Machine Learning-Based Feature Selection for Intrusion Detection Systems in IEC 61850-Based Digital Substations
Ahmad Eynawi, Aneeqa Mumrez, Ghada Elbez, Veit Hagenmeyer
Abstract
With the evolution in attack surfaces, smart grid complexity, and adversary models, conventional defense solutions in the smart grid domain have become less effective in providing adequate protection. In recent years, machine learning-based intrusion detection systems have been a current research topic, offering a promising and reliable defense against advanced threats.
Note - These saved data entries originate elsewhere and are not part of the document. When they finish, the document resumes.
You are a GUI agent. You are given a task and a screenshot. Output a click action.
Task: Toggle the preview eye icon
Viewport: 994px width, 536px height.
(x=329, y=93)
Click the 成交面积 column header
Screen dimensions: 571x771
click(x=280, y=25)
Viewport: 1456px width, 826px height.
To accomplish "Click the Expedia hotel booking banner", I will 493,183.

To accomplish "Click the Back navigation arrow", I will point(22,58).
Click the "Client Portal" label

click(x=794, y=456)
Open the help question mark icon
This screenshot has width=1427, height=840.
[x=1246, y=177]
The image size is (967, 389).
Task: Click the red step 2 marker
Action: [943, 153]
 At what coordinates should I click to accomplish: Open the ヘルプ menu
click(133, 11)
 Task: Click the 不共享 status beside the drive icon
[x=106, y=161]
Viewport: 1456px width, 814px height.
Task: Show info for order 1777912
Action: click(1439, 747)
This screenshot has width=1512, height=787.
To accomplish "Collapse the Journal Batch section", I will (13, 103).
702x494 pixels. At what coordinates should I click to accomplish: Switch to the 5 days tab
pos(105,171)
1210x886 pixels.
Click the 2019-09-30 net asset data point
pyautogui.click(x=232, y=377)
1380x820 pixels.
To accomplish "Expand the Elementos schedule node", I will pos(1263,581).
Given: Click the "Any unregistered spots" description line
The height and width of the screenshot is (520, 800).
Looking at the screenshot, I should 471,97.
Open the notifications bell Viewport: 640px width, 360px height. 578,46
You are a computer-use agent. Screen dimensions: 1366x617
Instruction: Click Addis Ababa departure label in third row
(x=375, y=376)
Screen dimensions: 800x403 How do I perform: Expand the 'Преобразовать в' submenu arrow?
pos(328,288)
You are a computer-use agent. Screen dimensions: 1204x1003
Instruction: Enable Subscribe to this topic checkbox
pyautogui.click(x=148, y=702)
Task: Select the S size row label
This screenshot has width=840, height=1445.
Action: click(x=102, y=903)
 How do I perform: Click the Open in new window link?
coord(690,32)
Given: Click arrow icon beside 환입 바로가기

This work focuses on the development of a machine learning-based feature selection algorithm for a robust and efficient detection of attacks specifically targeting the Sampled Values and Manufacturing Message Specification protocols widely used in IEC 61850-based substations. For dataset generation, we implement several cyber-physical attacks such as injection, replay, time delay, and data modification attacks against a hardware-based substation test environment at KASTEL Security Lab Energy. The generated datasets are used to build and evaluate the developed feature selection algorithm. Our findings show that even a small number of carefully selected features can lead to more efficient and accurate anomaly detection. Considering the scarcity of datasets for smart grids, we have also released our datasets to the community for further analysis and evaluation of data-driven defense mechanisms for digital substations.